Ryan and I kept dating months after the ruined clarinet lesson. Yet I knew it was only a manner of time. One sunny June day I ran into him at the middle school swimming pool. I was so happy to see him. He was playing catch with some boys in the shallow end. I was heading to the snack bar to buy some treats for my baby brother. He waved at me and jumped out of the pool. I felt so grand standing there in my slick Speedo swimsuit with a pink whale towel wrapped confidentially around my waist.

“I’m going into high school now, “Ryan told me all wet & shiny in the summer sun. ‘It’s nothing personal. I just can’t date an eighth grader when I’m in ninth grade. I’ll catch up with you this time next year.” I remember focusing on his perfectly formed runners feet. It hurt so much to see something so beautiful that I couldn’t touch.

“I’ll get him back next year. I just have to wait a while” I told myself and I threw myself into activities during the next school year. I tried out for Show Choir and Musical Theater. I joined service clubs and finally got perfect scores on my Spanish Exams. I dated several nice guys. One guy named Andy brought me carnations on Valentines Day and talked to me about his science fair project of hydroaquadric tomatoes. He got his Mom to drive us to “The Fly.” I dumped him after he quit the Track team. “We never see each other anymore,” I said. Everything I did had a tiny check mark beside it. I was still “Ryan’s girl” at heart.

Two weeks before I was supposed to enter ninth grade at the coveted Upper Arlington High School, we moved 300 miles away. Even thought we returned to Columbus often to visit family, I never had the courage to call Ryan. I made some vague hints to mutual friends, yet I never found out where he attended college.

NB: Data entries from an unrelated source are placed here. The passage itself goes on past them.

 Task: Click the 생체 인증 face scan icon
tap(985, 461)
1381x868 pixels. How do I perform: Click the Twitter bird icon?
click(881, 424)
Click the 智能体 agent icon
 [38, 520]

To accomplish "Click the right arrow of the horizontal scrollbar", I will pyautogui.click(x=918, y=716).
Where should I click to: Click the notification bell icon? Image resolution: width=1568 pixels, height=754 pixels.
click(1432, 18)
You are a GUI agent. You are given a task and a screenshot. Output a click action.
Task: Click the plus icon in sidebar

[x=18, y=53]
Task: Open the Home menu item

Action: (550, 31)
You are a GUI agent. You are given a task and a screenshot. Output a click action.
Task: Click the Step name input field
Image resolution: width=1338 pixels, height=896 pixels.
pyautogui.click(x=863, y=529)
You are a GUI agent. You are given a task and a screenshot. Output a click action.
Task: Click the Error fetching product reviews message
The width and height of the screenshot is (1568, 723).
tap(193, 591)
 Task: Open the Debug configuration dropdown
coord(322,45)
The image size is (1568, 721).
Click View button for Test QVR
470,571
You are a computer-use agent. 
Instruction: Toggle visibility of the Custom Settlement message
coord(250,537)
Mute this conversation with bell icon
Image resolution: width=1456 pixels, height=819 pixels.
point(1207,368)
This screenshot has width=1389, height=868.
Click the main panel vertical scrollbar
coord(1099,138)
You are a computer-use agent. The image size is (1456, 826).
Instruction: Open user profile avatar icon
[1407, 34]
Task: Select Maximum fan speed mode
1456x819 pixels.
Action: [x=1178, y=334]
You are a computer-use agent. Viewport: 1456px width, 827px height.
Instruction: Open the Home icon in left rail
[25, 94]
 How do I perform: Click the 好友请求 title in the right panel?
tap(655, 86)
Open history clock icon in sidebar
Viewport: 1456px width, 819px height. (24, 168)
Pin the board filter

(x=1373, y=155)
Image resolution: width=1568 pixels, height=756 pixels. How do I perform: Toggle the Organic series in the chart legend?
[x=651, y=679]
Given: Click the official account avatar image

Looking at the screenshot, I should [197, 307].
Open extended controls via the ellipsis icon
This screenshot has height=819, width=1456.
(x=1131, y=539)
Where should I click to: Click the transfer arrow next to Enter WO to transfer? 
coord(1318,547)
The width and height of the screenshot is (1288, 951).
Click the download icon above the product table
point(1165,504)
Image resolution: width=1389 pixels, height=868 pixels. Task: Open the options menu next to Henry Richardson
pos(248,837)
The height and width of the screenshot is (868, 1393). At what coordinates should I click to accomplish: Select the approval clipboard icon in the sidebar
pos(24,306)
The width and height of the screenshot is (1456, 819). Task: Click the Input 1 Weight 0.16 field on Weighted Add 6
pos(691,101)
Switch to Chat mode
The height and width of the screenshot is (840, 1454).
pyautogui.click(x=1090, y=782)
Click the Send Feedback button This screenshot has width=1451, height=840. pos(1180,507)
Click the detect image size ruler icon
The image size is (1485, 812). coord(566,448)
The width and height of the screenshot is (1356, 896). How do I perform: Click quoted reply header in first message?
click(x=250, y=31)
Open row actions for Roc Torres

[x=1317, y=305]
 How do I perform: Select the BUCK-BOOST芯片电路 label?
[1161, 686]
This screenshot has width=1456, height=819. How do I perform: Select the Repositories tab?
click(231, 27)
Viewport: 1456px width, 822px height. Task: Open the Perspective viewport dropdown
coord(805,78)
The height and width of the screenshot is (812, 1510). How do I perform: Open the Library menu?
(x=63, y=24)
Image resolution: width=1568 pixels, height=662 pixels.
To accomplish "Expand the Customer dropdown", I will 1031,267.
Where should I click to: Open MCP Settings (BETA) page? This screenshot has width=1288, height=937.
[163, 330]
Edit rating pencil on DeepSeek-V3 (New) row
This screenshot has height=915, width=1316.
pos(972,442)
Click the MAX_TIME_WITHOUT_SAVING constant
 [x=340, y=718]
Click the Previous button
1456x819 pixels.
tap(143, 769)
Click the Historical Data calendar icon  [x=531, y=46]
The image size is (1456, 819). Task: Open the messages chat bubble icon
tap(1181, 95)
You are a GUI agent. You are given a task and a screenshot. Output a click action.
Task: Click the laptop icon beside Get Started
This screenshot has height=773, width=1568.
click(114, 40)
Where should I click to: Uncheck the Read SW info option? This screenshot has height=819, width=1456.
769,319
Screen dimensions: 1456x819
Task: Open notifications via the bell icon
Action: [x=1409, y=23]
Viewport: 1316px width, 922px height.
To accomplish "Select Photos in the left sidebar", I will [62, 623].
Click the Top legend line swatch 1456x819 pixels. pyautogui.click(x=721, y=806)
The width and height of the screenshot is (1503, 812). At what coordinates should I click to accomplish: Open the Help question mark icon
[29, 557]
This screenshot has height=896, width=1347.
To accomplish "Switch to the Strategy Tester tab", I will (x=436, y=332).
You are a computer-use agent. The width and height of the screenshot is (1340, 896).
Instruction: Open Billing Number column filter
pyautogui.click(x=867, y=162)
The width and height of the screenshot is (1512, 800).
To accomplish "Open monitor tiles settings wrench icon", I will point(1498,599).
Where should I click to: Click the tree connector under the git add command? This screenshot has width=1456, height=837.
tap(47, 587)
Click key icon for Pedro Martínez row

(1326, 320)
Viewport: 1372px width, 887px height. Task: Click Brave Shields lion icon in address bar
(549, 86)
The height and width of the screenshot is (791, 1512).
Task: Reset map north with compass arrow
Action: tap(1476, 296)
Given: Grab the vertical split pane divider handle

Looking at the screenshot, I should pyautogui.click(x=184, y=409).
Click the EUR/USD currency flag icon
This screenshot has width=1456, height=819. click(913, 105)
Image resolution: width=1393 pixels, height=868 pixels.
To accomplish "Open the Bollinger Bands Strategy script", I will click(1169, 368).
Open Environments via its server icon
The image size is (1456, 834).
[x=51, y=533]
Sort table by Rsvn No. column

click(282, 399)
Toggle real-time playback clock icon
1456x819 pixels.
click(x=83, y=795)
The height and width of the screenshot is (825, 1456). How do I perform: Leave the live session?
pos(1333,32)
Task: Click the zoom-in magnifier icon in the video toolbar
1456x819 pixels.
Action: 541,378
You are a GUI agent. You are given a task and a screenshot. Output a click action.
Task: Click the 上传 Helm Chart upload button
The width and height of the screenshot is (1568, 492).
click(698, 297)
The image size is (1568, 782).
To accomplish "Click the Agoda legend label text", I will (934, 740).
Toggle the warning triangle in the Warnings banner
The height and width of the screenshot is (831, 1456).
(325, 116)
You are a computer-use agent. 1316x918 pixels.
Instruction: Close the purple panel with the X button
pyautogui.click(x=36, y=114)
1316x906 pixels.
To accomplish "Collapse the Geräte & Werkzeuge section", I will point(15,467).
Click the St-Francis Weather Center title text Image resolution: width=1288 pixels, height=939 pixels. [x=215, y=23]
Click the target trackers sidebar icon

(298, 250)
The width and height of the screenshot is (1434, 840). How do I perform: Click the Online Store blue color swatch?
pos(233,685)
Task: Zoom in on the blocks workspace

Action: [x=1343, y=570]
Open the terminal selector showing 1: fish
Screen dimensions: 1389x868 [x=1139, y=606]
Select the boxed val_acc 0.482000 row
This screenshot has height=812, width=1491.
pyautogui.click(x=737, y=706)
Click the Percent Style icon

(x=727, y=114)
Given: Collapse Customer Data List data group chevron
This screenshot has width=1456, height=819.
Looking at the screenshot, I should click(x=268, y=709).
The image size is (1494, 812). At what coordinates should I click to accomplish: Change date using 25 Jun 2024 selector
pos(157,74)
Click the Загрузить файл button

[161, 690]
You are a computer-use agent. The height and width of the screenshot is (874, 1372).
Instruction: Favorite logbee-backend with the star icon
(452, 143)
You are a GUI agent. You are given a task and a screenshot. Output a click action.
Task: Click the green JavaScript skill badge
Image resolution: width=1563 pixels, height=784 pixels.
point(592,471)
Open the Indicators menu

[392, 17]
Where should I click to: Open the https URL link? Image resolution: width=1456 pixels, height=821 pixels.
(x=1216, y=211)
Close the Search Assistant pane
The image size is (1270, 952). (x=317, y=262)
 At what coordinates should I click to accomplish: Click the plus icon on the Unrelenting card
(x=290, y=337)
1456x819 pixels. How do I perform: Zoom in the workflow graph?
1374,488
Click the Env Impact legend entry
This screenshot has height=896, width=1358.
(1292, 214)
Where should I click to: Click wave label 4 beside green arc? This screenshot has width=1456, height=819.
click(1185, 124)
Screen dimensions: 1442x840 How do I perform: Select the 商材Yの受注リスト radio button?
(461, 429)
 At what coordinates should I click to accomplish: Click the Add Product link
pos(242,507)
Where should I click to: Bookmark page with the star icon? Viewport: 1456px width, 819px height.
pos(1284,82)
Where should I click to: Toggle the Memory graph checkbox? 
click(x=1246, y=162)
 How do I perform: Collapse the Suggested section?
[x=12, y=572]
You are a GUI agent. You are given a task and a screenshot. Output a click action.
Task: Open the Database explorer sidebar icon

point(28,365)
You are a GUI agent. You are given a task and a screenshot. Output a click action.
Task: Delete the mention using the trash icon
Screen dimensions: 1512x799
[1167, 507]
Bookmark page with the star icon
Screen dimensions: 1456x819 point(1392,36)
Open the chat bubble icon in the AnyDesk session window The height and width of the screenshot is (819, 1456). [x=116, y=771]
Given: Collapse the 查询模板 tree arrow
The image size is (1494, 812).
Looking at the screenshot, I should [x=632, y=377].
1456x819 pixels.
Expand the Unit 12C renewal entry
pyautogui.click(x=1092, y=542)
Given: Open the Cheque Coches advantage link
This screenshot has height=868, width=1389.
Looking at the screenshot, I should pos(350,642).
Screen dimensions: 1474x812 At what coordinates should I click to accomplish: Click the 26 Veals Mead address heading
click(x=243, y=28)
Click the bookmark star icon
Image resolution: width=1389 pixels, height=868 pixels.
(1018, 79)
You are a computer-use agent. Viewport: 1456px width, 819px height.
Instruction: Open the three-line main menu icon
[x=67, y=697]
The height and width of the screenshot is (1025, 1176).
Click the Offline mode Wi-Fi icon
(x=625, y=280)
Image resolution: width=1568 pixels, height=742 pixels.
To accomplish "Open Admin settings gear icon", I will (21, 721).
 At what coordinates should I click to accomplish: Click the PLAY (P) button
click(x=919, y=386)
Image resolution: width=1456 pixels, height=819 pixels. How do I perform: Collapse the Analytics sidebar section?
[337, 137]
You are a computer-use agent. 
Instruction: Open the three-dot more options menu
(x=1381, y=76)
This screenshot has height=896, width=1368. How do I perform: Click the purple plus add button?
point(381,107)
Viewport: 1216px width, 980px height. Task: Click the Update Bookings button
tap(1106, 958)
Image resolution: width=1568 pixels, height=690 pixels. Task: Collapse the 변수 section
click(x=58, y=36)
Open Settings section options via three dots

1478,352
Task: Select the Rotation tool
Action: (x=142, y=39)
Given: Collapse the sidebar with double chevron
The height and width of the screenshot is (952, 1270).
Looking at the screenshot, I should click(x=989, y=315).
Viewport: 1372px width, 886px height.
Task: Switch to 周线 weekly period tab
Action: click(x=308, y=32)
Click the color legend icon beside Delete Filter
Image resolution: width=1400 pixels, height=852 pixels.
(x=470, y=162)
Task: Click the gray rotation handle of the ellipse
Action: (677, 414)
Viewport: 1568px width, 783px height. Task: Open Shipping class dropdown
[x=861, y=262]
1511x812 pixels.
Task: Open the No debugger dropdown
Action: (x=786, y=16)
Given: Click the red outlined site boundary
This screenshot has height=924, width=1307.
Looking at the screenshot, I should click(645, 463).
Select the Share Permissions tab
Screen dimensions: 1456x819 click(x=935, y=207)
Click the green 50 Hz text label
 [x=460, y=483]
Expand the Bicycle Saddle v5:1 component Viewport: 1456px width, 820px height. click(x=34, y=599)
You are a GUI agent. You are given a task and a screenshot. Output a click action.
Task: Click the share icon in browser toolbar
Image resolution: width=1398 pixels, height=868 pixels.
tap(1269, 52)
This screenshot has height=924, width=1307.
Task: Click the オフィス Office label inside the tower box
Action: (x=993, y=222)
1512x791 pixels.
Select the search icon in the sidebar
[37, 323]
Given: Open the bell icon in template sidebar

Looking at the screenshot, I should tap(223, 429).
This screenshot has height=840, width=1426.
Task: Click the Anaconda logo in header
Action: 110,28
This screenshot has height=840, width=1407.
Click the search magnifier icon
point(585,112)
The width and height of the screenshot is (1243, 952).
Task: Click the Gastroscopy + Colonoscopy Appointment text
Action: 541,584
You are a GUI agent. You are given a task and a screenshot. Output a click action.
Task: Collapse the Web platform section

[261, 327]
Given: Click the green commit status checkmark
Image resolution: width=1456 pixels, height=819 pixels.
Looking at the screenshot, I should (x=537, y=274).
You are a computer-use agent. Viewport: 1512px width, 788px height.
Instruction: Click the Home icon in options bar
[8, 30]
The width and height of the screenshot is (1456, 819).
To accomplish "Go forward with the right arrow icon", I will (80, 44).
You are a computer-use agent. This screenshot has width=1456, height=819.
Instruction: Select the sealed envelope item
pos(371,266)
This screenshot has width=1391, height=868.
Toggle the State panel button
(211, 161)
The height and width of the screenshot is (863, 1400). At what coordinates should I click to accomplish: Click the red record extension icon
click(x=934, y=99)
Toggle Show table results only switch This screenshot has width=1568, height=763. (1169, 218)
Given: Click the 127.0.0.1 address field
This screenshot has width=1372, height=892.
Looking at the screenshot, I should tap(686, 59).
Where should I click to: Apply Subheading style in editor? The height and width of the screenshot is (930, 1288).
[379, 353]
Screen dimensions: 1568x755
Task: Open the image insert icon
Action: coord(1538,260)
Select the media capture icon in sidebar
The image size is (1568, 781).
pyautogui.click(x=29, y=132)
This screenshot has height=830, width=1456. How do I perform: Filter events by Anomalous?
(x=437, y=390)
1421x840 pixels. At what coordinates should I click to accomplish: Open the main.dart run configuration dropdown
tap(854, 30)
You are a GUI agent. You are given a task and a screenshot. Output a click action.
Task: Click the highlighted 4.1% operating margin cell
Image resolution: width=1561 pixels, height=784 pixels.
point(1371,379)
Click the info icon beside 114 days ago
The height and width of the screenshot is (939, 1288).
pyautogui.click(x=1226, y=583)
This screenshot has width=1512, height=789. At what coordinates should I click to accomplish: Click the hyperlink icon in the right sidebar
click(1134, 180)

Yet four years after our pool side break-up, one of the first things I thought when I decided to try out for the Smith College Debate Team was "maybe I'll see Ryan again." For years I would show up at random East Coast Colleges with hope. Yale, Princeton, Bowdon, Swarthmore. I kept expecting to run into Ryan on a foreign campus as I walked jauntily to a debate round with my pretty shoes and tidy scarves. “Oh, fancy seeing you again. I didn’t know you went to school here!” I practiced in front of lonely college dorm mirrors with my best actress inflection.

Yet I never saw Ryan again. Despite years of prayer, God never gave me the chance to win him back.

My grandmother Jean married the first boy she kissed. She and my Grandfather George remained happily married for fifty-seven years. Grandma Virginia married a neighbor boy who walked her to their first grade class. She and Grandpa Bob made it to year sixty-three. I married at age 26 to kiss number twenty. The world says it’s better my way. Yet I have to think that Jesus prefers my grandmothers' pace.

If I had it to do over again the ending would be the same. I'd still choose to never meet up with Ryan on a college campus filled with vivid fall colors. Yet my beginning would be totally different.

In my imagination, I would hold onto that chalk board and pray to dear Mother Mary to hide myself in the purity of her heart. I'd ask her to prevent my first kiss from happening at all. I ask her to let me save my first real kiss for Jon.